PROBLEM STATEMENT: Please quote exactly the lines below from the line containing "Task: Open the 模板 template button" to the line containing "1024x833 pixels.", both lines included, and nothing else.

***** DATA TO USE *****

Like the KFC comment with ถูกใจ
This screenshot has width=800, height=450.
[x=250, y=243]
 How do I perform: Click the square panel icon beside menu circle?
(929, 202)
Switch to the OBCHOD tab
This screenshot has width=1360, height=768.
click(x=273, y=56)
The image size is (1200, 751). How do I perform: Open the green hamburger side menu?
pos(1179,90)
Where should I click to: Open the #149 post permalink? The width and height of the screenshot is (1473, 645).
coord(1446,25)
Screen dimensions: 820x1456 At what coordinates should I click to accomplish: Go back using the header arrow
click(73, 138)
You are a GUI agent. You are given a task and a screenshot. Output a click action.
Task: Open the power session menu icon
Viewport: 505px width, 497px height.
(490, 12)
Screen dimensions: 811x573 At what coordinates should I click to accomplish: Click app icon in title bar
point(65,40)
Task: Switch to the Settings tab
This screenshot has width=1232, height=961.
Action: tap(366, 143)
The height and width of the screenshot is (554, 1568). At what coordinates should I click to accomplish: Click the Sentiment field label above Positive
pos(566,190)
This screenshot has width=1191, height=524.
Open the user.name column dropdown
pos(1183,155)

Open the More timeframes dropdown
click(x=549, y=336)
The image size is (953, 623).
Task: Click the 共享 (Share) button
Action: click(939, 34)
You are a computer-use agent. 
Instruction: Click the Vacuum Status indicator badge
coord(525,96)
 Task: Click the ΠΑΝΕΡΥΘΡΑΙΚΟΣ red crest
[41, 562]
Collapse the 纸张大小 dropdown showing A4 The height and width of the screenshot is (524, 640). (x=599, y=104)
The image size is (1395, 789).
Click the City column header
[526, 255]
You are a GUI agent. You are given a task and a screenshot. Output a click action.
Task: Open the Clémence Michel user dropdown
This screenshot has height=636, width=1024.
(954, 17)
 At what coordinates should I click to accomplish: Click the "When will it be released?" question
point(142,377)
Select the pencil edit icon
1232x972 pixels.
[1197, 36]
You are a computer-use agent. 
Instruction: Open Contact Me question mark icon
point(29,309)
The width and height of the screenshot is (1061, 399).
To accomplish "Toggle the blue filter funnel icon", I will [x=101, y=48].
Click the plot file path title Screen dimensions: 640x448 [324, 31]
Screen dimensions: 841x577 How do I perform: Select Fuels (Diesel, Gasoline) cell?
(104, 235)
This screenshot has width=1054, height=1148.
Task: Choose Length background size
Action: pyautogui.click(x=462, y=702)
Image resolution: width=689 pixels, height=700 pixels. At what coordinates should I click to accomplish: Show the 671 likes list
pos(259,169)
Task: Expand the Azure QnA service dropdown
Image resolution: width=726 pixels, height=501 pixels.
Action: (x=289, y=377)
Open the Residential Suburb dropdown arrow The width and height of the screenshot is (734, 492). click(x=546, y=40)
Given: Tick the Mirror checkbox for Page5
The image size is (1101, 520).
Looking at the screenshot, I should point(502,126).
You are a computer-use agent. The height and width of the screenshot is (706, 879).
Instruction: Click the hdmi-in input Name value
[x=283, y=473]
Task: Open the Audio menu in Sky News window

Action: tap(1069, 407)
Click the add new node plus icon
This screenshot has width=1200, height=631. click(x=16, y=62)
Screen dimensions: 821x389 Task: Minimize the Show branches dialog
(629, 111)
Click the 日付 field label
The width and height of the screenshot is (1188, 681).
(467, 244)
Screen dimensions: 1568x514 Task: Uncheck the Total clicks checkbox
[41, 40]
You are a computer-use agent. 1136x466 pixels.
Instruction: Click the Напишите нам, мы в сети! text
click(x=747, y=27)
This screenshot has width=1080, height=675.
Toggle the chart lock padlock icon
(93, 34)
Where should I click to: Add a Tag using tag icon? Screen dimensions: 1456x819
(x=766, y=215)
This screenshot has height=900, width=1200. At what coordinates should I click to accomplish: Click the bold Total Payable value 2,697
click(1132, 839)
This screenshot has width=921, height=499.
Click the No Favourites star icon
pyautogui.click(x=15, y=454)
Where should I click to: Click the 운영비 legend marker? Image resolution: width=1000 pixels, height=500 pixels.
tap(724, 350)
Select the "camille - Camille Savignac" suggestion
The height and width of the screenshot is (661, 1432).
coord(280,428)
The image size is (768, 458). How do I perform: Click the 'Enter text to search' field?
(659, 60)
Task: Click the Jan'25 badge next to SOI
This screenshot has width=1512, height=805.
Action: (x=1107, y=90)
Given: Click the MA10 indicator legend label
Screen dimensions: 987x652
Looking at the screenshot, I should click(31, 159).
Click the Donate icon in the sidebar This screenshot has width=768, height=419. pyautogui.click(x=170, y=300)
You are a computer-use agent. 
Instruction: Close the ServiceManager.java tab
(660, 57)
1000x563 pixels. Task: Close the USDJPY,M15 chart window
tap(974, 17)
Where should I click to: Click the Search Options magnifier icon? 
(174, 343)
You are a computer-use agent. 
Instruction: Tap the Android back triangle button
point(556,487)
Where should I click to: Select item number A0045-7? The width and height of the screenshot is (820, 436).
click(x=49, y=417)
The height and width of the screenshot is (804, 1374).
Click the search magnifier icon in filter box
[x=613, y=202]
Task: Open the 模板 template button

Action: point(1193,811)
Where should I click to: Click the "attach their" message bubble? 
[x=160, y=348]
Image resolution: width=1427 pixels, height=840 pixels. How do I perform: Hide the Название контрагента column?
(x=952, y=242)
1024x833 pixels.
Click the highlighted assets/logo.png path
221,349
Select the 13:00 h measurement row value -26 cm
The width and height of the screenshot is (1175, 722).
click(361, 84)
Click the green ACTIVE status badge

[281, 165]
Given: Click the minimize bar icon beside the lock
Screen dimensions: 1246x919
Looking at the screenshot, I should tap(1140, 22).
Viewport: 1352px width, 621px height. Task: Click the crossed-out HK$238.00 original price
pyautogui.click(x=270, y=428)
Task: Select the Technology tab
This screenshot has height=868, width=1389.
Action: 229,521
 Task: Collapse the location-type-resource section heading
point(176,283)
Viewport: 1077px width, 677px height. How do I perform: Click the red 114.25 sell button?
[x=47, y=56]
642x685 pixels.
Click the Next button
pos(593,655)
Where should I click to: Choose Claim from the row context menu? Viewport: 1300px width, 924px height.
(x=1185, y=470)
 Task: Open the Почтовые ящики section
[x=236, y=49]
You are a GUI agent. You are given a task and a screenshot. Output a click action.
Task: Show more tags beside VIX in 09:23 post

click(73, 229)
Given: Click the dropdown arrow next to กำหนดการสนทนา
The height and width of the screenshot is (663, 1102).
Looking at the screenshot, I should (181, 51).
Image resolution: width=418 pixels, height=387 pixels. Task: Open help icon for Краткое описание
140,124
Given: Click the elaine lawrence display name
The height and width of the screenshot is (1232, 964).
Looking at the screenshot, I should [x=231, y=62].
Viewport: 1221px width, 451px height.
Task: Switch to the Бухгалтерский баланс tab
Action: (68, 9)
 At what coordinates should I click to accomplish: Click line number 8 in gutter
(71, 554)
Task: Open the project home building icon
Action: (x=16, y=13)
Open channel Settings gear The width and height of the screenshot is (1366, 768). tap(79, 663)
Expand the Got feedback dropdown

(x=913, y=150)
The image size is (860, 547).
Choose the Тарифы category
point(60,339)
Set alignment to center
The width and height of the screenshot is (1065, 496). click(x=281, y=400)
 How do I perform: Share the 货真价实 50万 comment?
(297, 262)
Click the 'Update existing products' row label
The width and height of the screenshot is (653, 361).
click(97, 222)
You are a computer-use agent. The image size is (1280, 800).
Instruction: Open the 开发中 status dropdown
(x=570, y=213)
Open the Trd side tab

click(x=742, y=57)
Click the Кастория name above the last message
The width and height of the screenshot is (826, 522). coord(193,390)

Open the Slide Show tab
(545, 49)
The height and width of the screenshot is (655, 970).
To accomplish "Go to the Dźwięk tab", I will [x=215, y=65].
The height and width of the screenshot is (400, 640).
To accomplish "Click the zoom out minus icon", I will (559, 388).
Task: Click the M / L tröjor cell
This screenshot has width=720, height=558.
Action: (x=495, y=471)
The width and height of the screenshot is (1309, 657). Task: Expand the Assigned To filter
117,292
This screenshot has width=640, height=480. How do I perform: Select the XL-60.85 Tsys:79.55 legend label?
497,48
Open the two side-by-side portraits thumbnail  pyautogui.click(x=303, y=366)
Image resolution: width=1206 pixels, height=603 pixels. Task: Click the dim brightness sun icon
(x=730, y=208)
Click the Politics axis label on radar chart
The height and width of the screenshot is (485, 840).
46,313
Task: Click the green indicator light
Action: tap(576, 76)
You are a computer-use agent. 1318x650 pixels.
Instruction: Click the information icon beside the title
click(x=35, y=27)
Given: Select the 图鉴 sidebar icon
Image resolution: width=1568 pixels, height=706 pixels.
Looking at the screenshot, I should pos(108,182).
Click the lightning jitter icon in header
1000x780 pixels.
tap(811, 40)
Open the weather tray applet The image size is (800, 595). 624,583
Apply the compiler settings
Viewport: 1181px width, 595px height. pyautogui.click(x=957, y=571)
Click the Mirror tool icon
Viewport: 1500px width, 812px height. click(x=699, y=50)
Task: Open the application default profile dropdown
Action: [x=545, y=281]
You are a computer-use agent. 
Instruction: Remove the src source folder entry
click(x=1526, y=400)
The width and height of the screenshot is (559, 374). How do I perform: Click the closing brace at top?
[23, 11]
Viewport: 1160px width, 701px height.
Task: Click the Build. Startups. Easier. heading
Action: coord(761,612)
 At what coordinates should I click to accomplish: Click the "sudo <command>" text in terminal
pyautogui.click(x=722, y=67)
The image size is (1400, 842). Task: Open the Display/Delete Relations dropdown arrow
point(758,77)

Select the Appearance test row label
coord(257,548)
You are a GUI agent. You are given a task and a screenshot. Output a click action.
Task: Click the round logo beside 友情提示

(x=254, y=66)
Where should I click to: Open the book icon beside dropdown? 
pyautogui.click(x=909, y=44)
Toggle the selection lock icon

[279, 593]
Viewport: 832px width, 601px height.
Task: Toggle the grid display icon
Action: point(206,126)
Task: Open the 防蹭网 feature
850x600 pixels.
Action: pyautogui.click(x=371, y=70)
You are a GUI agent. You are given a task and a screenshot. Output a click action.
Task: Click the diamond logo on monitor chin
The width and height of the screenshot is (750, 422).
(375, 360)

*****

ANSWER TO THIS TASK:
Task: Open the 模板 template button

Action: point(1193,811)
Where should I click to: Click the "attach their" message bubble? 
[x=160, y=348]
Image resolution: width=1427 pixels, height=840 pixels. How do I perform: Hide the Название контрагента column?
(x=952, y=242)
1024x833 pixels.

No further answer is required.